Marty, the Parkway superintendent, believes it has helped. Last year, the district added 119 new subs to its pool, after bringing in just 61 in 2020. Despite the improvement, however, it’s still a big drop from the 215 subs added back in 2019.

“In normal years, our (classroom) fill rate is between 95 and 98 percent every day,” Marty says. “Our fill rate in the 2021-2022 school year overall has been 78 percent. In the last week, it’s been down to 58 percent.”

Even states that have relaxed standards still require subs to undergo background checks. Fingerprinting requirements have led to backlogs, keeping prospective subs out of classrooms at the moment. “The backlog of the fingerprinting is holding us up,” says Kathi Weight, superintendent of the Steilacoom Historical School District, outside Tacoma, Wash. “Even classified staff that have been with us for 20 years.”

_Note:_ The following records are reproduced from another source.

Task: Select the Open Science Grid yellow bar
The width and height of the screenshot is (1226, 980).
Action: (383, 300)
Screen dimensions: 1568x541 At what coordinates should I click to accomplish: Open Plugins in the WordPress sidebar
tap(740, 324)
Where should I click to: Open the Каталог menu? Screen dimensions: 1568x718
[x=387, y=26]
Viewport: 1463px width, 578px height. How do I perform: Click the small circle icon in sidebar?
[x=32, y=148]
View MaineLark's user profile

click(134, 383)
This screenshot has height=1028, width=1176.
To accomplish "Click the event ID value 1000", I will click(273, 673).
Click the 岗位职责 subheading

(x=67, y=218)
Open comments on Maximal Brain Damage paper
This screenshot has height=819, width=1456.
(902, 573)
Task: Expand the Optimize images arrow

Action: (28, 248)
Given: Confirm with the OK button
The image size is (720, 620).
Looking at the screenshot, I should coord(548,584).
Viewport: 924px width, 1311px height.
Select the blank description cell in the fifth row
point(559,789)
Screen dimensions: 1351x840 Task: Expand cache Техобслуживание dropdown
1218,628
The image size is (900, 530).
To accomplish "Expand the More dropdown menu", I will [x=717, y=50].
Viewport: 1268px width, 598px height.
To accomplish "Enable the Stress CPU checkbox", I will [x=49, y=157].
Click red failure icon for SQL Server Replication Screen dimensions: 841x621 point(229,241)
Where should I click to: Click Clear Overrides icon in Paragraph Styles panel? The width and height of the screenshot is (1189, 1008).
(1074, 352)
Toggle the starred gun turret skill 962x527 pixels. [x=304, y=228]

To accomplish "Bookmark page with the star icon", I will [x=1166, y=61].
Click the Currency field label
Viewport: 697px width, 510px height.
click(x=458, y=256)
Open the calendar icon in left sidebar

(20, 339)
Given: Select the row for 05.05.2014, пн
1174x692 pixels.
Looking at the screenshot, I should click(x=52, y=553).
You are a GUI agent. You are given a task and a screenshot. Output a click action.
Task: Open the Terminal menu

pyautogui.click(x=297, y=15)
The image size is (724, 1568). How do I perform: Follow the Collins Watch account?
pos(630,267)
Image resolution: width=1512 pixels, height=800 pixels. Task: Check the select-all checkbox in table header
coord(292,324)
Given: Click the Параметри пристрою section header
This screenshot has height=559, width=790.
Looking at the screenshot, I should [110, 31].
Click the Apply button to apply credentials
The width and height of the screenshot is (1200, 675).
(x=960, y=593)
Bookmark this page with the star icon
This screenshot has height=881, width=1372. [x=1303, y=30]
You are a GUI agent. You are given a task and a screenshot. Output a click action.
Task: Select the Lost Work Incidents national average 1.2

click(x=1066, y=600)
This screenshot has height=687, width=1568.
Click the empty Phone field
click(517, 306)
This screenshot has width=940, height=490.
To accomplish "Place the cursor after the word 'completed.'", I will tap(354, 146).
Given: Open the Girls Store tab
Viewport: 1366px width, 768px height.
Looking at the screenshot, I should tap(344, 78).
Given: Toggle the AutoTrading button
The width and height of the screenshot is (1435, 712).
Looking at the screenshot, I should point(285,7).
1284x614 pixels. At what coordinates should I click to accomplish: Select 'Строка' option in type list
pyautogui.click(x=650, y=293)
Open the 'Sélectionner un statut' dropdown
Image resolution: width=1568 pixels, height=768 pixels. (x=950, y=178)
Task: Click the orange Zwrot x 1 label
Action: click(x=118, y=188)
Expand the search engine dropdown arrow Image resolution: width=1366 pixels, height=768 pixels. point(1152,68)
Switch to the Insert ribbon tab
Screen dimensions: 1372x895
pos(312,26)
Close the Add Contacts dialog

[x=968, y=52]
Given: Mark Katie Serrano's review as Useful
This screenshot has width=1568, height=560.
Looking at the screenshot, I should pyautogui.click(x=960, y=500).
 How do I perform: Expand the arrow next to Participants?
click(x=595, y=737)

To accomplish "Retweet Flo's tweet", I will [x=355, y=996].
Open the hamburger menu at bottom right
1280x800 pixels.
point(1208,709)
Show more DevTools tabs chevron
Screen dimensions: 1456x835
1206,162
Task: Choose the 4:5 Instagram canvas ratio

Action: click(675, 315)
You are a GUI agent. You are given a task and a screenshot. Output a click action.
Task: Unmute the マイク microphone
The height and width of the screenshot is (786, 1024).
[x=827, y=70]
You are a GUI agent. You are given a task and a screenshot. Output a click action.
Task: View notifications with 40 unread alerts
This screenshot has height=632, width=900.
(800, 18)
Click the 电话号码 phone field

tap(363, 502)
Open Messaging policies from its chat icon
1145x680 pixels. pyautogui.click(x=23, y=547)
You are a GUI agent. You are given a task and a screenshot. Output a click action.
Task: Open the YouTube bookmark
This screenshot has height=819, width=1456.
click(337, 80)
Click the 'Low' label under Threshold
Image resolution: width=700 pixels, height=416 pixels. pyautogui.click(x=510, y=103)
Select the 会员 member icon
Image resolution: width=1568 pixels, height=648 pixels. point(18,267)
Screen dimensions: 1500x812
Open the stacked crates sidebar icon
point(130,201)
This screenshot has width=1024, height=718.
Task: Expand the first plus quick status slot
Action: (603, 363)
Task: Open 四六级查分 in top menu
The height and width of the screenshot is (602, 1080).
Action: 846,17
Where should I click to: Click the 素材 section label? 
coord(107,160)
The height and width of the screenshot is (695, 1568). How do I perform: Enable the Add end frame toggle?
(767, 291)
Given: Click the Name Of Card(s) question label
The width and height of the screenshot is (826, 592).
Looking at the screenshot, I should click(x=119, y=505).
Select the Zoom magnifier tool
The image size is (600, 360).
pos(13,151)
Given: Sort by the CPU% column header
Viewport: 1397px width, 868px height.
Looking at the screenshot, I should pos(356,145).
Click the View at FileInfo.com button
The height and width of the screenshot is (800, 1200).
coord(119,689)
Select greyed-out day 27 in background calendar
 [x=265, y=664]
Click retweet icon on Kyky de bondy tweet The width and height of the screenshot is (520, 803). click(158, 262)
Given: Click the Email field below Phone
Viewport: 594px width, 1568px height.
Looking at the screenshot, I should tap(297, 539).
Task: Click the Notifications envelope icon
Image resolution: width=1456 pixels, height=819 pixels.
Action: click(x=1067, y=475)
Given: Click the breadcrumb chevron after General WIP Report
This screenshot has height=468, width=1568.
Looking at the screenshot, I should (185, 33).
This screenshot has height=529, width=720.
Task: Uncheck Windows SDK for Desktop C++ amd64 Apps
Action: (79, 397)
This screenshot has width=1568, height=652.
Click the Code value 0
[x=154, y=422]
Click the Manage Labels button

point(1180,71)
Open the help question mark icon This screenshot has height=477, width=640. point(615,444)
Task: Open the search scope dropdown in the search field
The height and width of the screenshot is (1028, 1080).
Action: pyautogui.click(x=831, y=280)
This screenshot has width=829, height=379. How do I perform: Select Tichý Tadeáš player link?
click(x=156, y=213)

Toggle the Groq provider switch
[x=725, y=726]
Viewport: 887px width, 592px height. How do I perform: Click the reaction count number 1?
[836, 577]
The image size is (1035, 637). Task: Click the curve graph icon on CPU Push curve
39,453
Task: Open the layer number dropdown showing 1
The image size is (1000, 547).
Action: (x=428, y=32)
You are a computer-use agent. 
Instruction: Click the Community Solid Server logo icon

These days every available adult is helping to supervise classrooms. But often no more than that. Many districts have pulled their subs out of high schools entirely to free them up to work with younger kids elsewhere. In some high schools, a hundred kids or more at a time are shepherded into cafeterias and auditoriums for “asynchronous learning” overseen by one or two adults — meaning no lessons, just enough oversight to make sure things don’t get out of hand.

“We’re not talking about quality instruction,” says Law, the Anoka-Hennepin superintendent. “We’re talking about adults in front of kids.”

Grading for Improvement


About half the districts in metropolitan Minneapolis-St. Paul have shifted to online learning at some point this month. Superintendent Law is desperate to avoid having that happen in his schools.

“All the data shows that kids learn much better in person,” he said on Friday, while driving between elementary schools to help cover recess at one and lunch at another. “During distance learning and hybrid learning, our number of students who failed at least one course doubled.”

Schools all over are coping with dropouts, declining enrollment and learning loss. Law has devoted 30 percent of the federal aid his district has received to hire tutors. Those tutors are now spending a majority of their time subbing in classrooms.

Law’s district and countless others are having full-time teachers sub for absent colleagues during their prep hours and lunch breaks. “Just like we’re seeing in health care, this is burning people out in real time, no doubt,” von Moos says.

Going back to the “old normal” just won’t work, says Darling-Hammond of the Learning Policy Institute. The nation needs to invest more in teaching to make it more attractive, she argues, for example by allowing students to enter the profession without taking on debt. That may be a hard sell at a time when schools have become battlegrounds in the culture wars and teachers unions have become even more of a political target following widespread school closures.

But something needs to be done differently to keep substitutes in the system and full-time teachers in the classroom. A survey of 6,000 teachers in November found that half of them were thinking about quitting.

“The system we have now,” Darling-Hammond says, “is being abandoned by students and teachers.”